[START]

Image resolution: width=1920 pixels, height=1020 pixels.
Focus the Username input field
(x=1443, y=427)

[END]
[START]

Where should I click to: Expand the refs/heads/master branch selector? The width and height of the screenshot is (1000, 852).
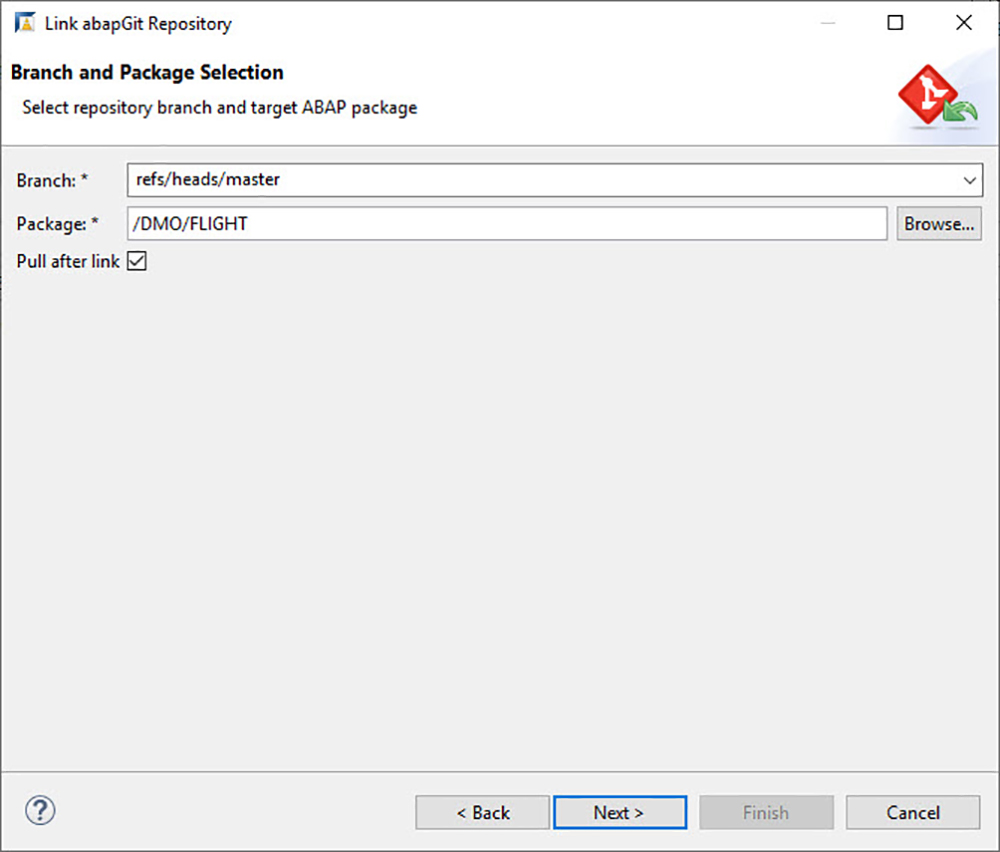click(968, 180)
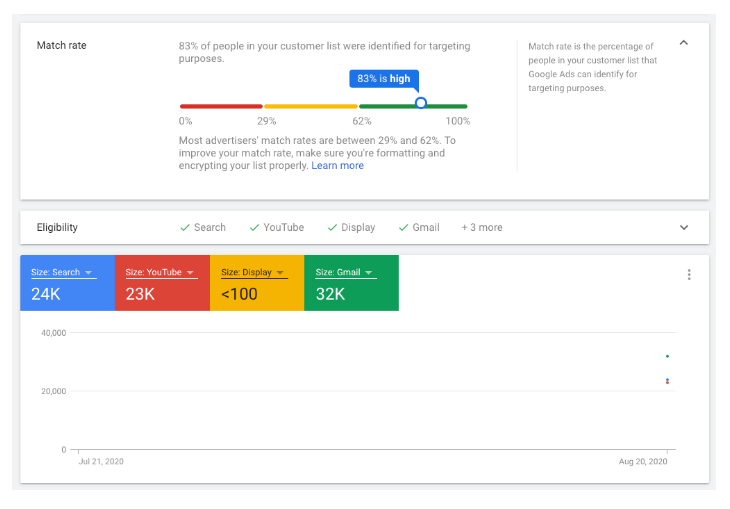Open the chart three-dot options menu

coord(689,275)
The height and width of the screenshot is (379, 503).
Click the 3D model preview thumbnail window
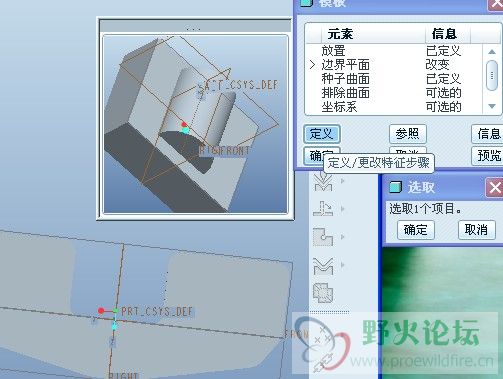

[END]
[START]

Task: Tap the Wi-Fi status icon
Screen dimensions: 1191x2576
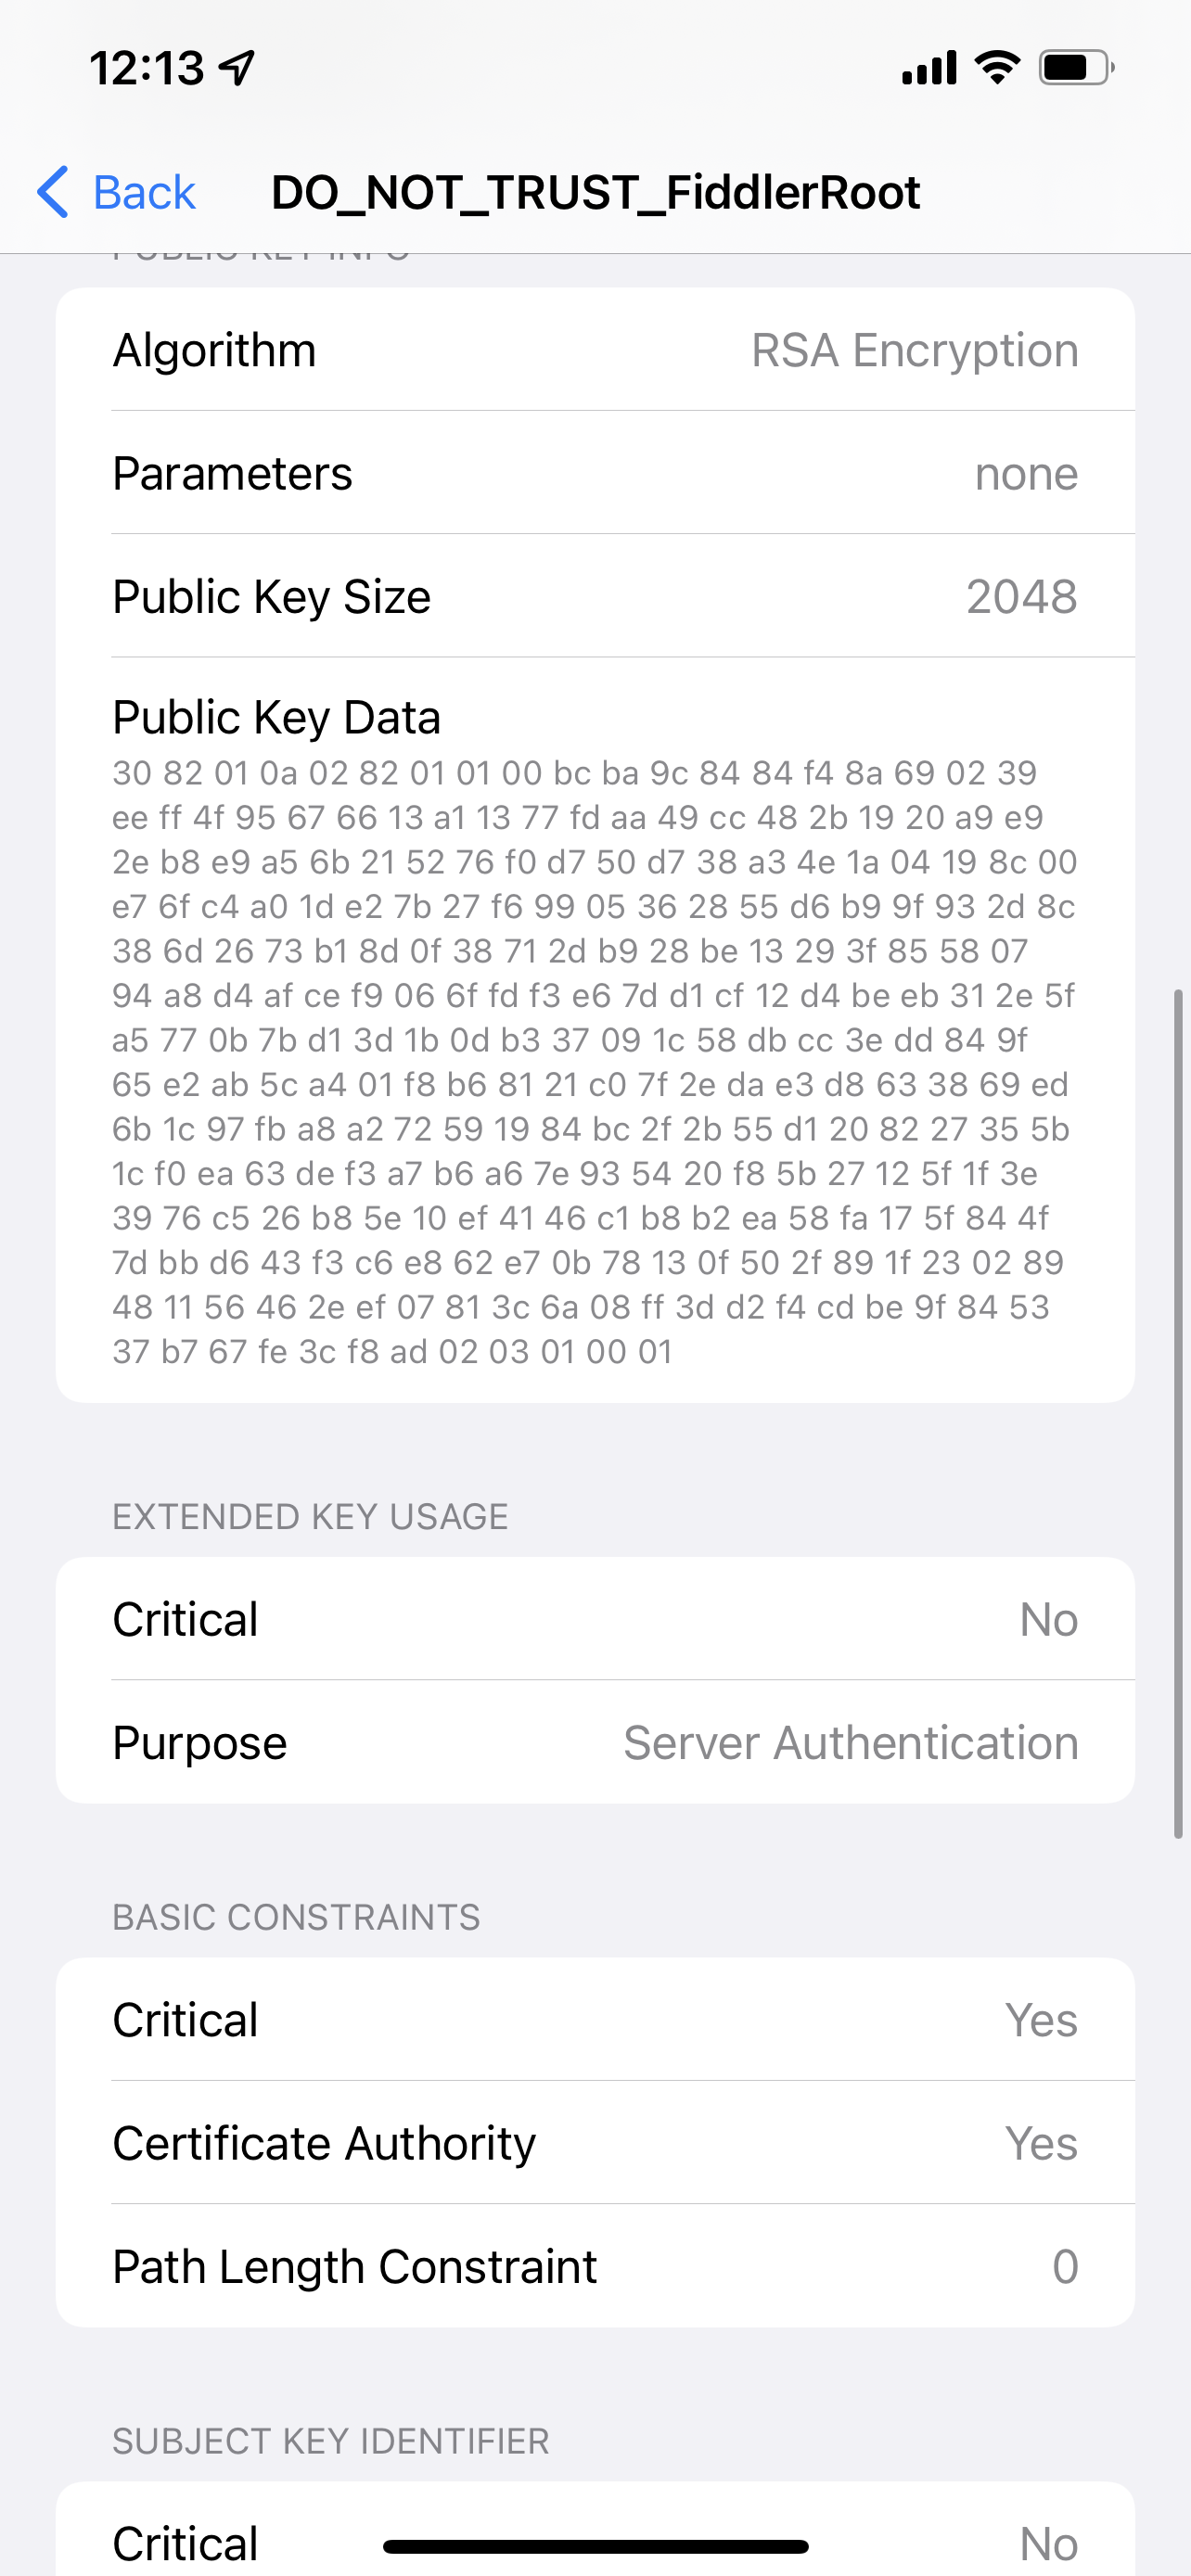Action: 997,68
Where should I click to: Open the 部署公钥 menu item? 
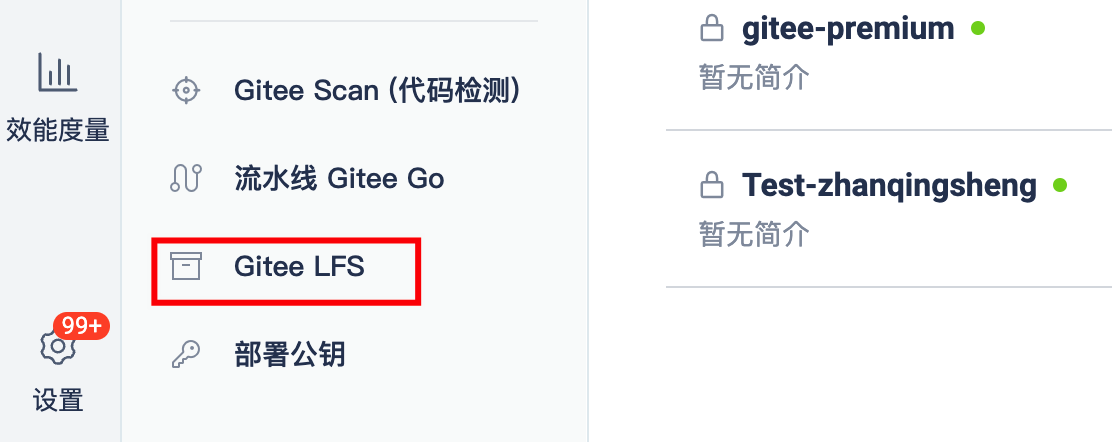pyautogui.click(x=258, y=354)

[END]

■ THE EXERCISE ■
Rewrite the data starting at the line containing "Where should I click to: Expand" and ending at the line containing "Click the 3D model preview thumbnail window", switching "screenshot" to "image" and keeping everything else the same. Give only those lines, and leave the pictures out.

■ TASK ANSWER ■
Where should I click to: Expand the refs/heads/master branch selector? The width and height of the image is (1000, 852).
click(968, 180)
Open the chart three-dot options menu

coord(689,275)
The height and width of the image is (379, 503).
Click the 3D model preview thumbnail window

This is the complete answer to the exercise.